Je peux définitivement dire que je suis revenu de mes études à l’étranger comme une meilleure personne et un meilleur étudiant. Ayant interagi dans un nouveau pays avec des infrastructures et des coutumes différentes, je crois que je suis revenu de mes voyages comme une personne plus équilibrée et expérimentée. Les études à l’étranger m’ont aidé à devenir un adulte plus positif, reconnaissant, doté d’un esprit critique et conscient de lui-même. Sur le plan universitaire, mes cours à l’étranger ont contribué à transformer ma façon de penser au racisme, à la discrimination, au colonialisme, etc. Cela m’a fourni des perspectives différentes et des connaissances inestimables que je peux utiliser pour appliquer à mes expériences de vie quotidienne ainsi que dans les études supérieures ou professionnelles.

Quel a été le moment le plus mémorable de mes études à l’étranger ?

Mon moment le plus mémorable de mes études à l’étranger a été de marcher à l’intérieur dans la Grande Mosquée de Cordoue pour la première fois.
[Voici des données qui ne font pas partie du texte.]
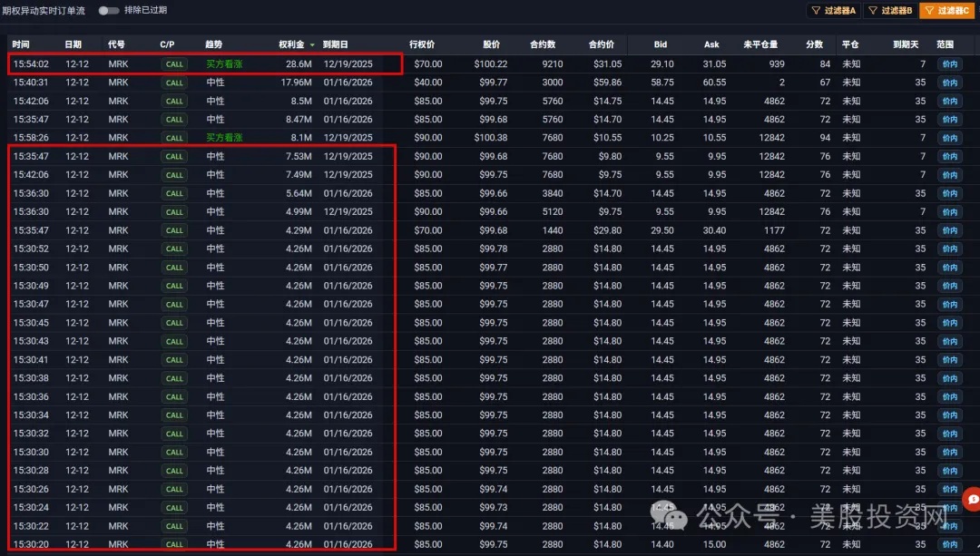Click the 期权异动实时订单流 title
This screenshot has width=980, height=556.
pos(44,11)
J’avais grandi en apprenant tout sur cette mosquée et son héritage en 7e année et en cours d’histoire de l’art au lycée, et j’ai toujours eu l’image classique des arches rouges et blanches (ce que ma sœur et moi appelions les bandes de canne à sucre) dans ma mémoire. Le simple fait de faire la queue à l’extérieur de la mosquée était pour moi une expérience exaltante, mais rien n’est comparable aux papillons et au sentiment de pure admiration que j’ai ressentis lorsque j’ai vu pour la première fois les magnifiques arches de sucre d’orge en personne. J’étais sur un nuage presque tout le temps où j’étais dans la mosquée. Le seul inconvénient de cette expérience a été mon incapacité à lever les mains ou à incliner la tête pour prier, en raison des règles strictes interdisant toute autre forme de prière à l’intérieur de la mosquée devenue cathédrale. La mosquée appartient à l’église catholique, mais malheureusement, elle n’a pas ouvert l’espace à la convivencia, un terme utilisé pour décrire la coopération et la coexistence historiques des catholiques, juifs, chrétiens et musulmans dans le sud de l’Espagne sous la domination islamique. C’était un rappel sombre de l’islamophobie et des préjugés qui continuent d’exister dans notre monde.

Comment étaient les divertissements et la vie nocturne ?

Les siestes de l’après-midi (siestas) font partie de la culture en Espagne, donc pratiquement tout s’anime la nuit ! Ce que j’ai particulièrement aimé, ce sont les spectacles de flamenco, pour lesquels Grenade et le sud de l’Espagne en général sont connus. J’ai eu la chance d’assister à quelques spectacles locaux nichés dans le quartier d’Albaycin, avec des danses incroyables, de la musique en direct et des vues sur la forteresse de l’Alhambra.

De quelle manière pensez-vous que votre expérience à l’étranger vous a préparé à votre future carrière ? (Pensez à la fois à des choses tangibles comme l’acquisition de la langue et intangibles comme apprendre à travailler avec des personnes très différentes de vous)

Mon expérience à l’étranger m’a permis de pratiquer et de développer des compétences inestimables. Naviguer dans un pays complètement nouveau, avec des infrastructures, des coutumes et une langue différentes, m’a aidé à devenir encore plus performant en matière de pensée critique et de résolution de problèmes. Cela m’a également aidé à mieux penser sur mes pieds, à improviser et à m’adapter à différentes personnes et à de nouveaux environnements. En tant qu’aspirant avocat et jeune diplômé à la recherche d’expériences de stage, ce sont toutes des compétences qui me prépareront mieux non seulement à ma carrière, mais aussi aux expériences et interactions quotidiennes.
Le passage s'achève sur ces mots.